„LEIDEN IST EINE OPTION“, SCHRIEB HARUKI MURAKAMI. JEDER MARATHONLÄUFER WEISS, WAS DA SO GEMEINT SEIN KÖNNTE: Wann kommt Schild 33, wann 34?
VON JENS UTHOFF
Achtung, es folgt ein recht klassischer Fall von Produktenttäuschung. Statt im „Ausgehen und Rumstehen“ den neuesten Szenetratsch zu erfahren, darüber zu lesen, was Sie möglicherweise am Wochenende verpasst haben, beschäftigen wir uns heute mit der nicht ganz so hippen Szene der Langstreckenläufer.

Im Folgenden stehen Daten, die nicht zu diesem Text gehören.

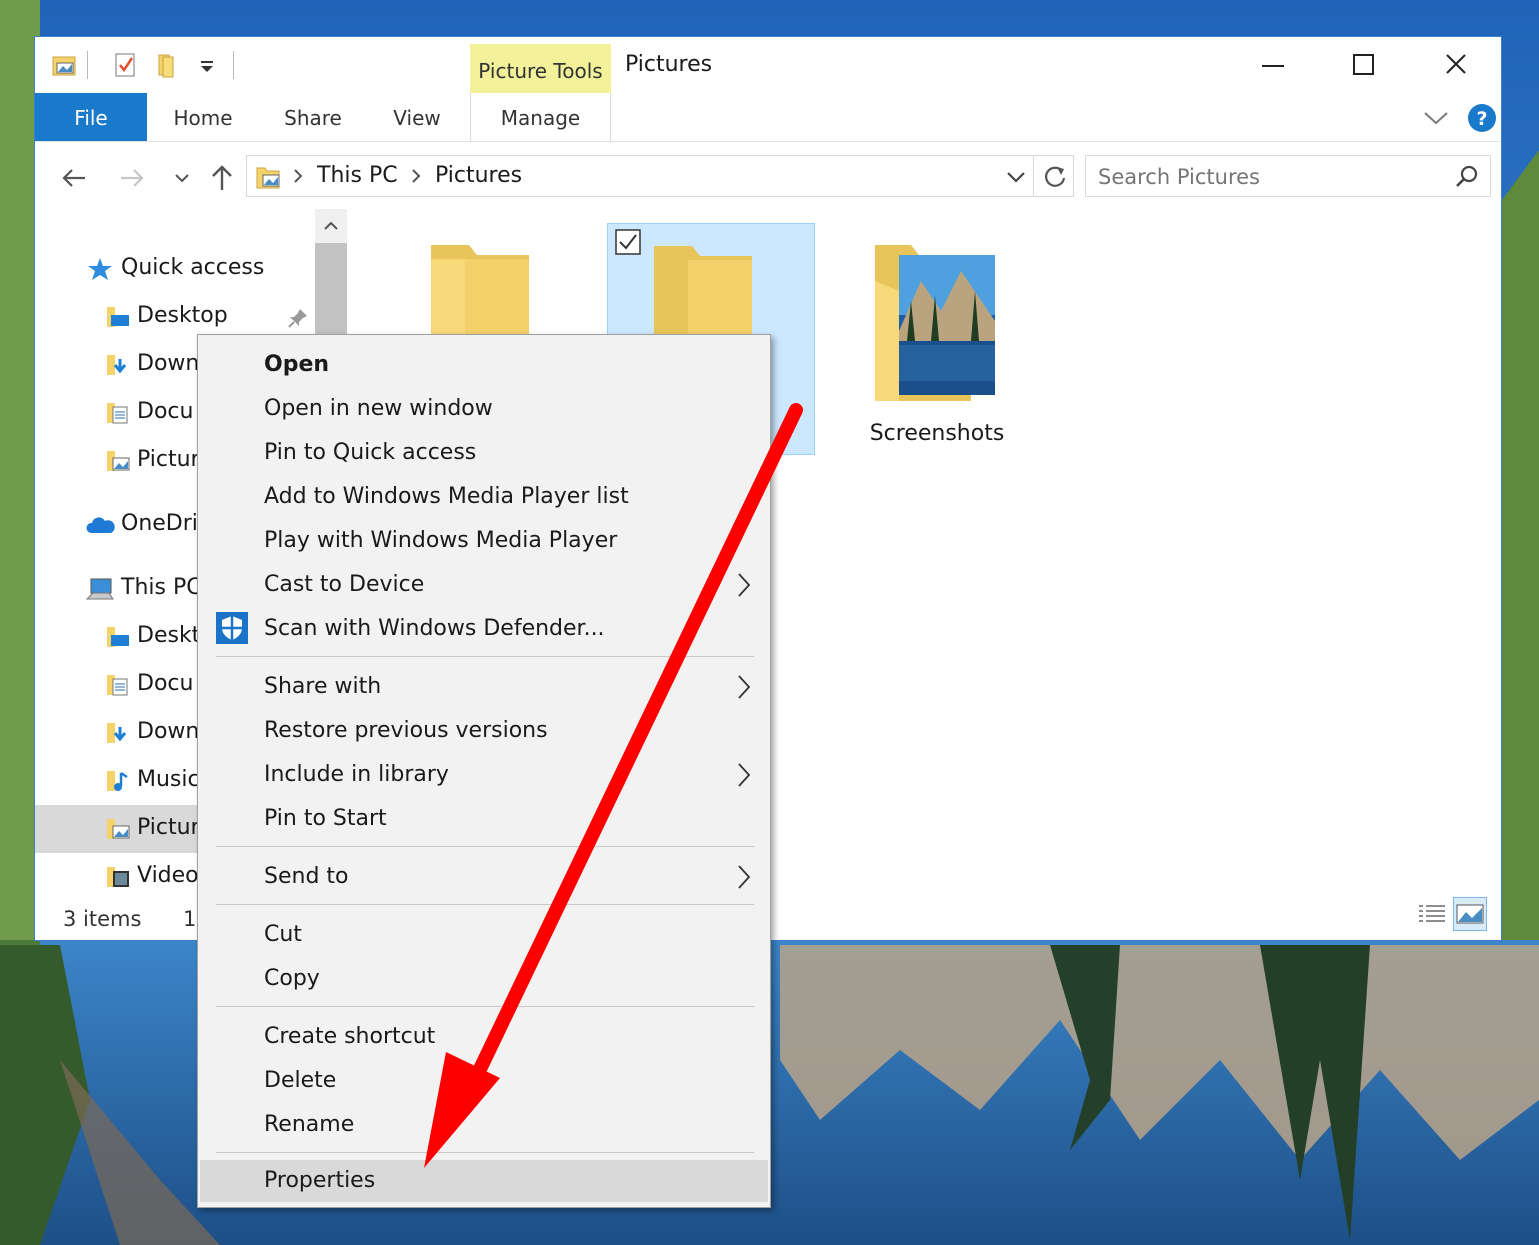 Image resolution: width=1539 pixels, height=1245 pixels. What do you see at coordinates (1432, 914) in the screenshot?
I see `details-view-button` at bounding box center [1432, 914].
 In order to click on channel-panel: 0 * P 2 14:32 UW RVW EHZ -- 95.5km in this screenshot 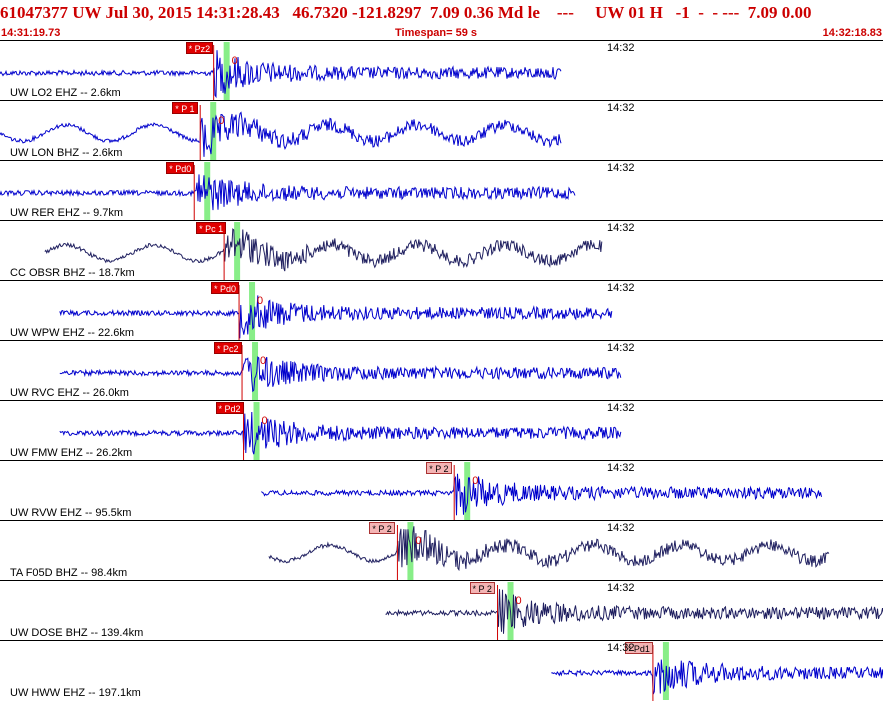, I will do `click(442, 490)`.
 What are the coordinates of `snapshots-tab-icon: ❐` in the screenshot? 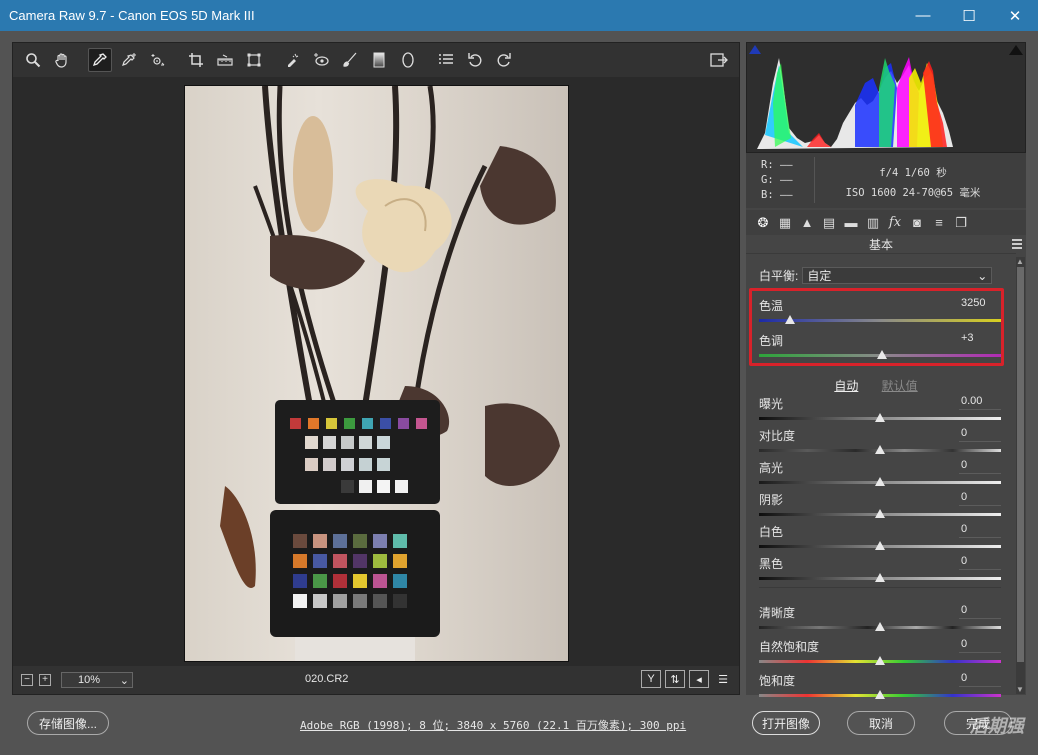 It's located at (961, 223).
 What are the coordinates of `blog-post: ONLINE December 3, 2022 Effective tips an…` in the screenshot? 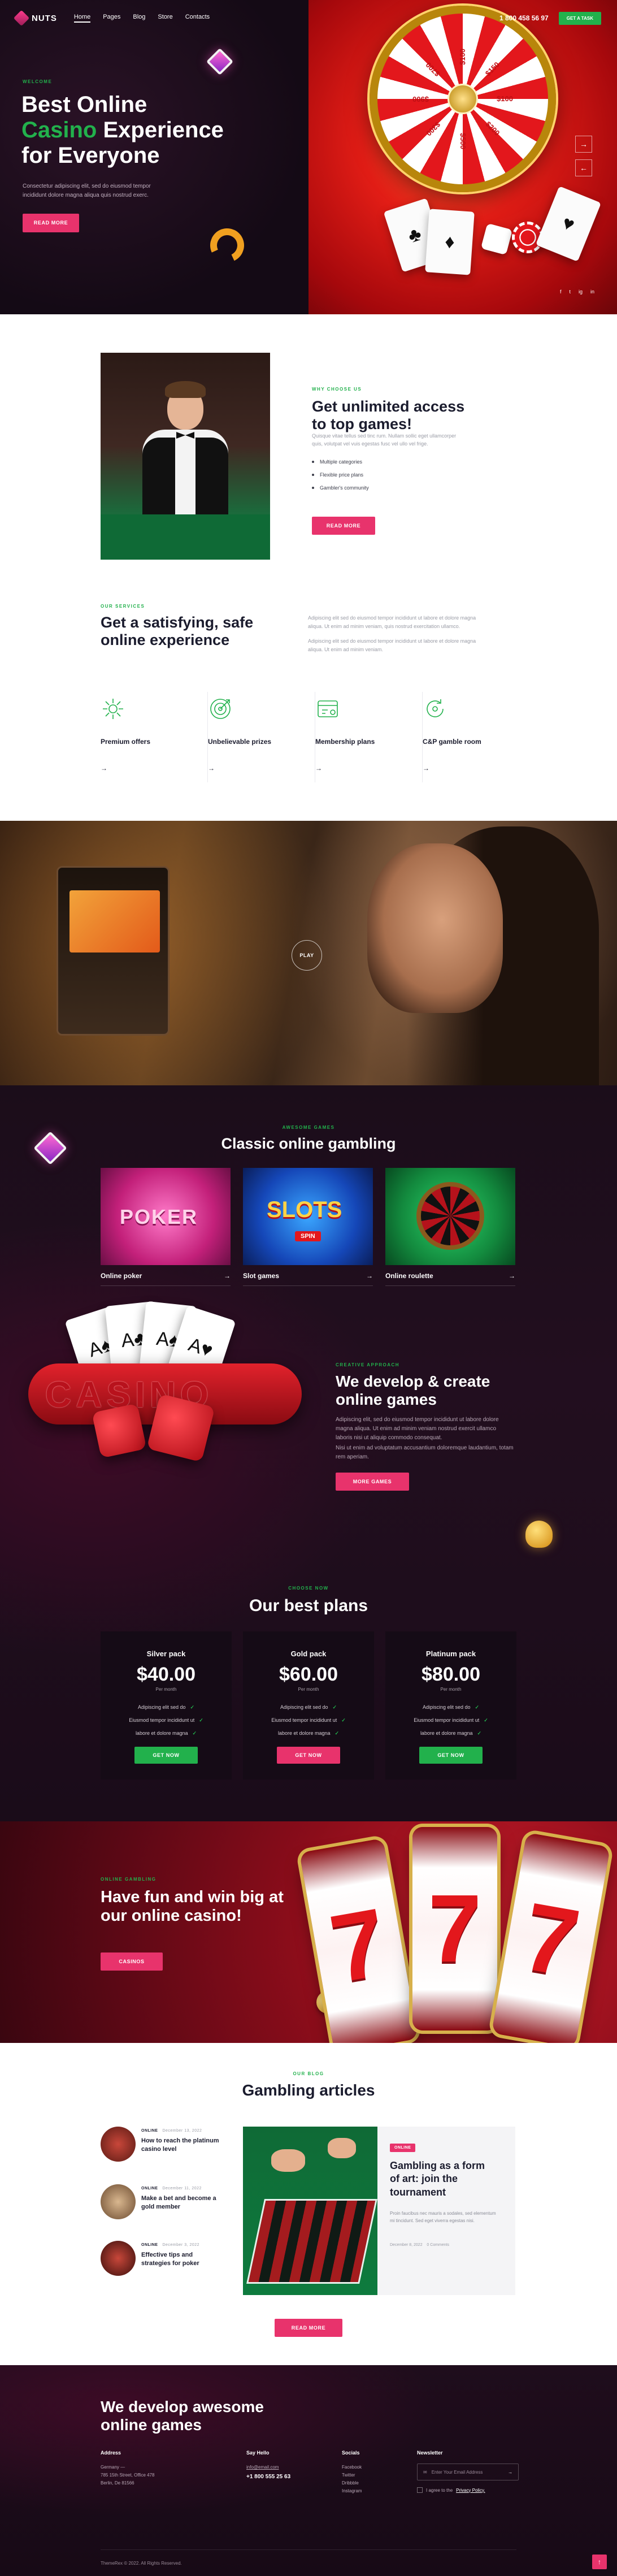 It's located at (163, 2260).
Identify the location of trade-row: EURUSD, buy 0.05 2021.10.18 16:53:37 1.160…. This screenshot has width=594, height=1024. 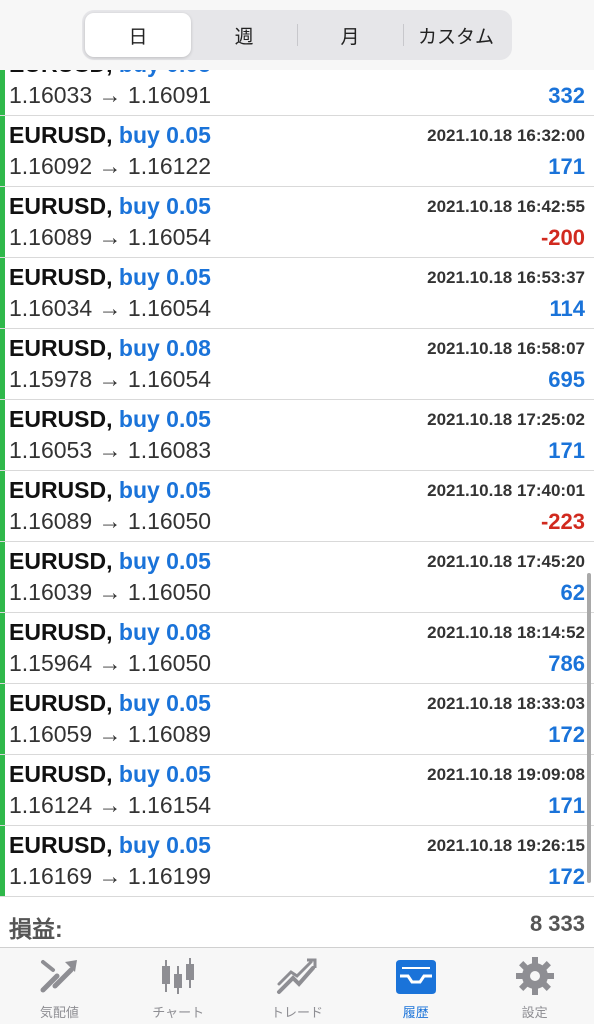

Der Marathon beginnt eigentlich schon am frühen Samstagmorgen. Am Tag vor dem großen, vor allem langen Lauf holt man seine Startnummer ab. Eingebunden ist die Startnummernausgabe in eine Messe namens „Berlin Vital“. Sie findet in den Hangars des Flughafens Tempelhof statt. Dort sind viele bunte Stände aufgebaut. Jede Menge Zeug wird verkauft, das man angeblich zum Laufen braucht. Supersocken, die neonfarbigen Thrombosestrümpfen gleichen, Tragegurte, in denen man 50 Energy-Getränke transportieren kann (man hat das Gefühl, damit sollen die Läufer fünf Kilo zusätzlich mit herumschleppen), dann Gels, Gummibärchen, Pralinen.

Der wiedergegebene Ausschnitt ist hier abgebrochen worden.